**Aufgabe 1:**
Beantworte anhand des Textes über Minderjährige in Baden-Württemberg diese Fragen:
(a) In welchem Bundesland leben die meisten unter 18-Jährigen?
(b) Worin sehen Wissenschaftler eine der Hauptursachen dafür?
(c) Wie viele Einwohner hat Fleischwangen insgesamt?

**Vorliegender Text:**
====
Baden-Württemberg hat den höchsten Anteil minderjähriger Bürger. Foto: dpa

Nirgendwo in Deutschland leben so viele unter 18-Jährige wie in Baden-Württemberg. Eine der Hauptursachen dafür sehen Wissenschaftler in der guten Arbeitsmarktsituation.

Stuttgart - 143 Minderjährige wohnen in der Gemeinde Fleischwangen im Kreis Ravensburg – bei insgesamt 653 Einwohnern ist der Anteil junger Menschen folglich relativ hoch. Fleischwangen gehört damit gemeinsam mit dem nicht weit entfernten Ort Boms zu den jüngsten Gemeinden in ganz Baden-Württemberg: 37,8 Jahre alt sind die Bürger dort im Schnitt, teilte das Statistische Landesamt vor kurzem mit.
====
**Zu prüfende Daten:**
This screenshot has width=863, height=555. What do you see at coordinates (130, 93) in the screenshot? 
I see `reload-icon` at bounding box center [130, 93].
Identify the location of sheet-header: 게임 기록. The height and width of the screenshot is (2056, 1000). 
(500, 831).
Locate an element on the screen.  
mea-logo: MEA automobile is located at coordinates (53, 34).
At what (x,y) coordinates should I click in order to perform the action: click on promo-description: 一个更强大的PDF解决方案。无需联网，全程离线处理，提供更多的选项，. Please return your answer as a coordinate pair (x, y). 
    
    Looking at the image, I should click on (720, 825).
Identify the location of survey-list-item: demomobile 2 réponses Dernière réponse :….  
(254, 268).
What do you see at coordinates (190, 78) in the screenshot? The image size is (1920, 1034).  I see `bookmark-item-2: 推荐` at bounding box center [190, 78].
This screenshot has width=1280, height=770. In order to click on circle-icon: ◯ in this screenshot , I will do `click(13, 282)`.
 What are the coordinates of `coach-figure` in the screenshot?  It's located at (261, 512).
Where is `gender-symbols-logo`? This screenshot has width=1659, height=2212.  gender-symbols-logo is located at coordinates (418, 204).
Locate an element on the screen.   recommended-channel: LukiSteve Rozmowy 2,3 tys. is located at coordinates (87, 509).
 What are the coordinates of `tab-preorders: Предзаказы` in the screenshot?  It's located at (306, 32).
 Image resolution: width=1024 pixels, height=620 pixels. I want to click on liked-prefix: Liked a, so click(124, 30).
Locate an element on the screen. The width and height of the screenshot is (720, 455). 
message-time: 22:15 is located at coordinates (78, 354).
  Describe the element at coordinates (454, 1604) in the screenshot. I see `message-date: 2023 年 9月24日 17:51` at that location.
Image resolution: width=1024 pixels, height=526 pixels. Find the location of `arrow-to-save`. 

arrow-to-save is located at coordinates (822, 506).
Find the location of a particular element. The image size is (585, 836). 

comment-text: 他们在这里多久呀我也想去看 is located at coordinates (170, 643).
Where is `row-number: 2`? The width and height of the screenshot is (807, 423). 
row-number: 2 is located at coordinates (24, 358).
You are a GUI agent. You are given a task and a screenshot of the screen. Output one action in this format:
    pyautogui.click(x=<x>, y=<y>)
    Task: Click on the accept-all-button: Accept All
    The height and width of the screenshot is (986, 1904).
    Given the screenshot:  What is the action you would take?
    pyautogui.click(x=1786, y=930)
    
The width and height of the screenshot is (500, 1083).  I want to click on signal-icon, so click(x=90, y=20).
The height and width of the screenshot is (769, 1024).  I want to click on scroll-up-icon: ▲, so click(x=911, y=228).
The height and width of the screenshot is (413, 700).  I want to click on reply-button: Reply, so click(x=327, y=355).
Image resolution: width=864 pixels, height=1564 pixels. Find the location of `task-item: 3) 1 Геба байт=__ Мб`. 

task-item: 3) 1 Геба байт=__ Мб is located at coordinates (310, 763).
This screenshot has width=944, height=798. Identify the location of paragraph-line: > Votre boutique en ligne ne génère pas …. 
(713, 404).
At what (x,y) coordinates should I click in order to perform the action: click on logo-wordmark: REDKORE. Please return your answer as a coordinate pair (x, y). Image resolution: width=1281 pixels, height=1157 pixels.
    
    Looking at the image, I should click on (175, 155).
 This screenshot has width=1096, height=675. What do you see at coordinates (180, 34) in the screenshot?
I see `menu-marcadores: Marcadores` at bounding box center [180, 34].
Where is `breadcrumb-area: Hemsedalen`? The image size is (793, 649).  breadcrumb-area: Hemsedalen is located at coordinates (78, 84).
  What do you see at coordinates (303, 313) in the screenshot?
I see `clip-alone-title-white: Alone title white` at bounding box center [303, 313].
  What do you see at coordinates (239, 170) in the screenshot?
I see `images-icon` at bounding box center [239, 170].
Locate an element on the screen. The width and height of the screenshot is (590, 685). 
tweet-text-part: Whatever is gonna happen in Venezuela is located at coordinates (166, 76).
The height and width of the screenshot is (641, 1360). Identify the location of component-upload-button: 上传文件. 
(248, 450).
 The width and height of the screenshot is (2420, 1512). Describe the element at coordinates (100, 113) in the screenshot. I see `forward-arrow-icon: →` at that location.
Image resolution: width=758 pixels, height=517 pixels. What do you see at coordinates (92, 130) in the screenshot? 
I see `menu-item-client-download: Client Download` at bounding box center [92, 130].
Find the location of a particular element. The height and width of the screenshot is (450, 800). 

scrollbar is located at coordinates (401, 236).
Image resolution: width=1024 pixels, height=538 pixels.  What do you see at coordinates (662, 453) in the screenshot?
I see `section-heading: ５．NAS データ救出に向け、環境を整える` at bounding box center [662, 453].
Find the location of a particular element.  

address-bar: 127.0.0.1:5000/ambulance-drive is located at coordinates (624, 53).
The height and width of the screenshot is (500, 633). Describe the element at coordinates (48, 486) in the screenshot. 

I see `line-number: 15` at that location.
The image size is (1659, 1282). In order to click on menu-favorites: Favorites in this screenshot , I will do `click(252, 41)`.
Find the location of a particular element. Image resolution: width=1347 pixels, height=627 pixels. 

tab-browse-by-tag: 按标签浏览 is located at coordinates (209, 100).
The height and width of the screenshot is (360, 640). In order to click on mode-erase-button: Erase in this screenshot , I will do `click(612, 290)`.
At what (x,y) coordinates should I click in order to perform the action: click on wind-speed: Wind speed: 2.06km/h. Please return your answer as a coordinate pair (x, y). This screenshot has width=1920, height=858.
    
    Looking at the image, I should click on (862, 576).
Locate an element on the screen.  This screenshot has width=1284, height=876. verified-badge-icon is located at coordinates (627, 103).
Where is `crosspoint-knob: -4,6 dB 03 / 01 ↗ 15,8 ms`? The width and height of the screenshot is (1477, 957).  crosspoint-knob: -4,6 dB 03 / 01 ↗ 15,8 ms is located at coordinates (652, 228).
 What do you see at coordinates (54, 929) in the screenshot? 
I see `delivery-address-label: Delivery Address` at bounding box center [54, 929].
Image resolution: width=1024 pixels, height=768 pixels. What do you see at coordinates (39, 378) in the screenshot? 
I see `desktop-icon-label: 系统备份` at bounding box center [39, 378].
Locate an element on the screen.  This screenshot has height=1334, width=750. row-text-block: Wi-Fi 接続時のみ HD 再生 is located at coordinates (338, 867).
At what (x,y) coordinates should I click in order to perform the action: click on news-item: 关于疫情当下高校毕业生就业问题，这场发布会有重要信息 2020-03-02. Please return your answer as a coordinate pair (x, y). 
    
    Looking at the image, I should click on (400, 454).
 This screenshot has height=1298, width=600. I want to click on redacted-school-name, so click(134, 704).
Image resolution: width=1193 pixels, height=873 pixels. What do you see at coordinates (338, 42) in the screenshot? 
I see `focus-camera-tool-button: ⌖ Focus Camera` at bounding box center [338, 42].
====
**Aufgabe 2:** Gib aus den Zeilen das Stück vom Anfang der Zeilen bis einschließlich der Zeile mit „mea-logo: MEA automobile“ unverändert wieder.

**Lösung 1:**
(a) In Baden-Württemberg.
(b) In der guten Arbeitsmarktsituation.
(c) 653.

**Lösung 2:**
This screenshot has width=863, height=555. What do you see at coordinates (130, 93) in the screenshot? 
I see `reload-icon` at bounding box center [130, 93].
Identify the location of sheet-header: 게임 기록. The height and width of the screenshot is (2056, 1000). 
(500, 831).
Locate an element on the screen.  
mea-logo: MEA automobile is located at coordinates (53, 34).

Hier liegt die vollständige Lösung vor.